Lei do bom samaritano
First Aid & CPR Colombia
O Bom Samaritano: compaixão e proteção
Extraída da Bíblia (Lucas 10:25-37), a parábola do Bom Samaritano narra como um viajante dado por morto é socorrido por um desconhecido que cuida dele e vela pelo seu bem-estar. Além do seu contexto religioso, transmite uma mensagem universal: o dever moral de prestar socorro ao próximo em perigo, com compaixão e altruísmo.
Inspiradas neste princípio, muitas leis do Bom Samaritano foram promulgadas em todo o mundo para proteger de processos judiciais quem presta assistência de boa-fé numa emergência. O alcance exato dessa proteção, contudo, varia de uma jurisdição para outra: veja a seguir o que prevê a lei aplicável à sua região.
Sua proteção nos termos da lei
Na Colômbia, socorrer não é apenas um dever penal: é a expressão de um princípio constitucional de solidariedade (art. 95-2 da Constituição).
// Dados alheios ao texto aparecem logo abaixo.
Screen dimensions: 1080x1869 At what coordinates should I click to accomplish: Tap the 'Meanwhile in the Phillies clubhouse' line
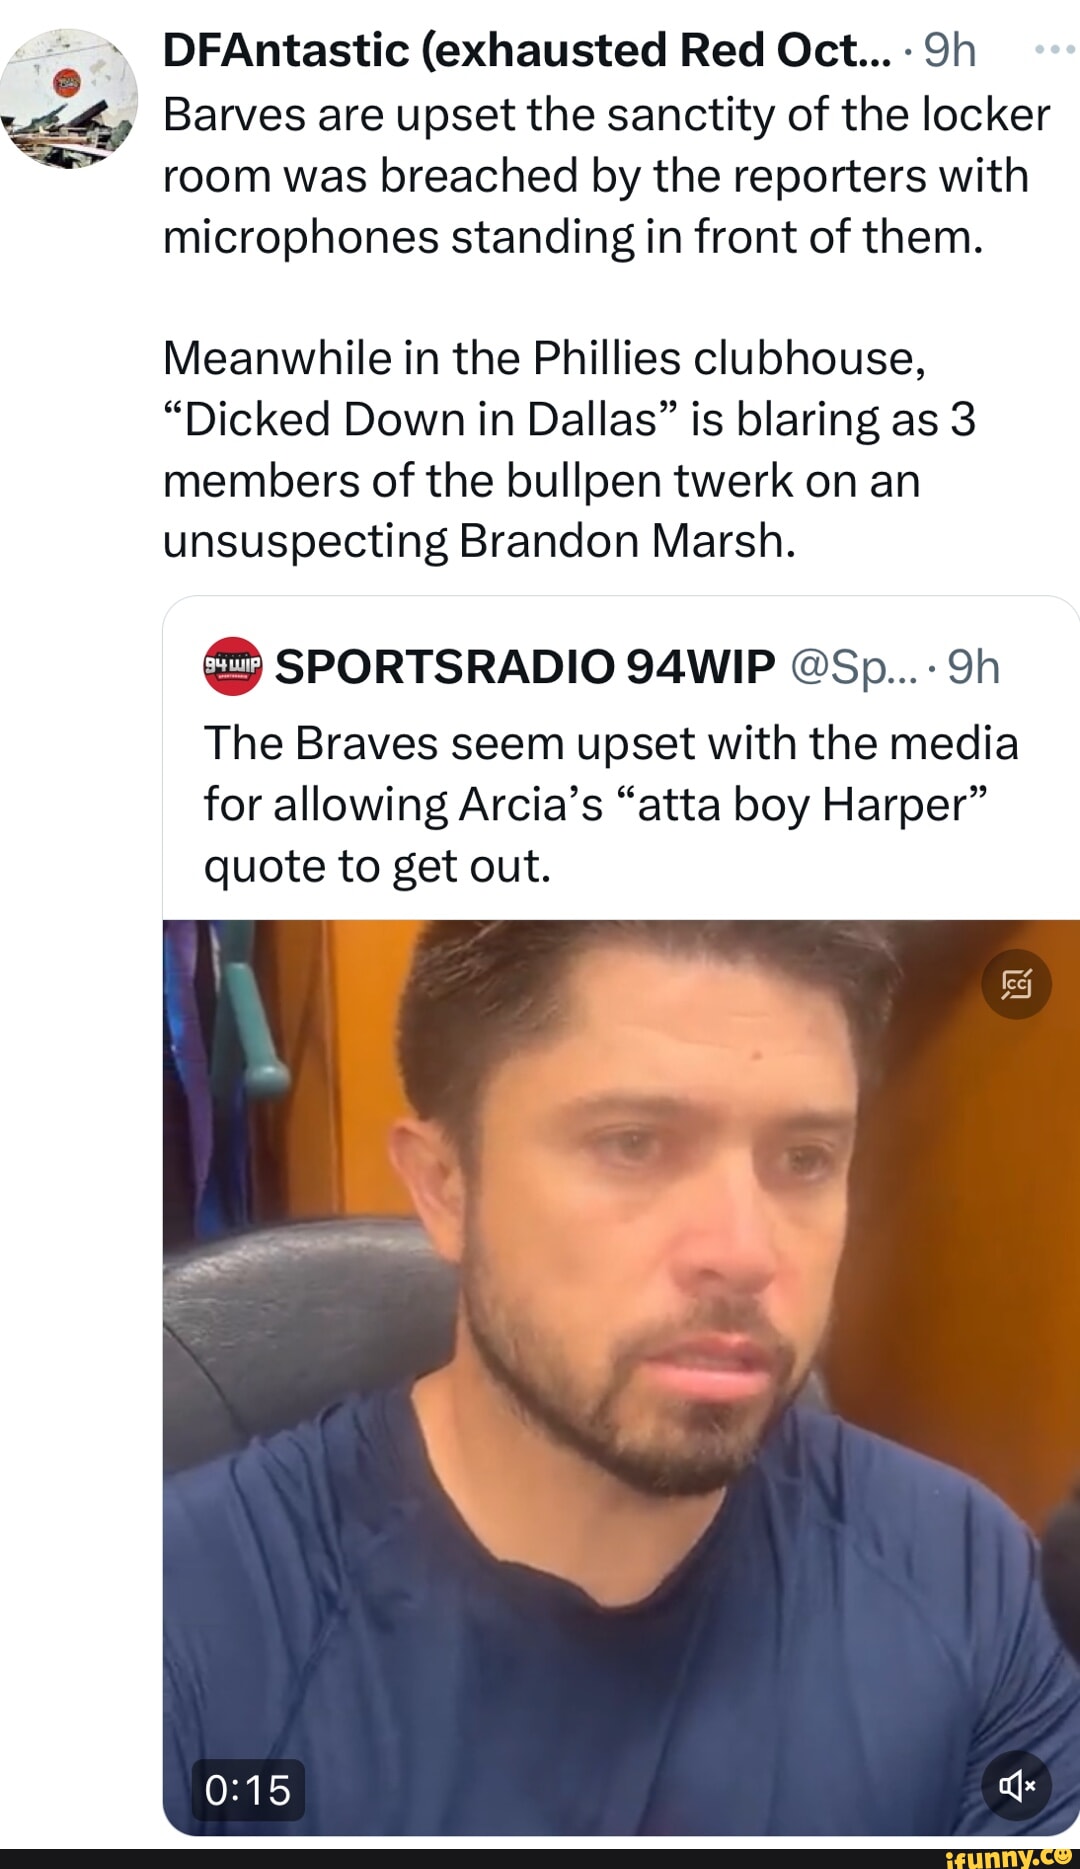545,358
O artigo 131 do Código Penal (Ley 599 de 2000), «omisión de socorro», pune quem, sem justa causa, deixa de socorrer alguém cuja vida ou saúde se encontra em grave perigo. A doutrina e a jurisprudência esclarecem que ninguém é obrigado a se expor a um perigo iminente: nesse caso, o dever é cumprido ao alertar as autoridades. Assim, a lei orienta o gesto de socorro sem jamais exigir heroísmo.
Obrigação de prestar socorro
A Colômbia leva esse dever muito a sério: a omissão de socorro pode ser punida com prisão de 32 a 72 meses, sem multa alternativa no tipo base — um dos marcos mais rígidos da região. Mas a lei protege igualmente quem age: o artigo 4 da Ley 1831 de 2017 dispõe que «a pessoa que utilizar o DEA não será responsável civil nem penalmente, desde que tenha agido com cuidado razoável, a devida diligência, de boa-fé e de acordo com os recursos de que dispunha naquele momento». A mensagem é equilibrada e clara: a lei exige agir e ampara quem age de boa-fé.
Por que a formação é essencial
Numa parada cardíaca, cada minuto sem reanimação reduz as chances de sobrevivência em cerca de 10%. Na Colômbia, onde a lei exige agir e ao mesmo tempo protege quem usa um DEA de boa-fé, falta apenas uma coisa: saber como. Formar-se em RCP e primeiros socorros coloca você com serenidade no primeiro elo da cadeia de sobrevivência — sem medo jurídico e com a precisão que salva vidas. Num país que fez da solidariedade um princípio constitucional, aprender a socorrer é tornar real a sua promessa mais concreta.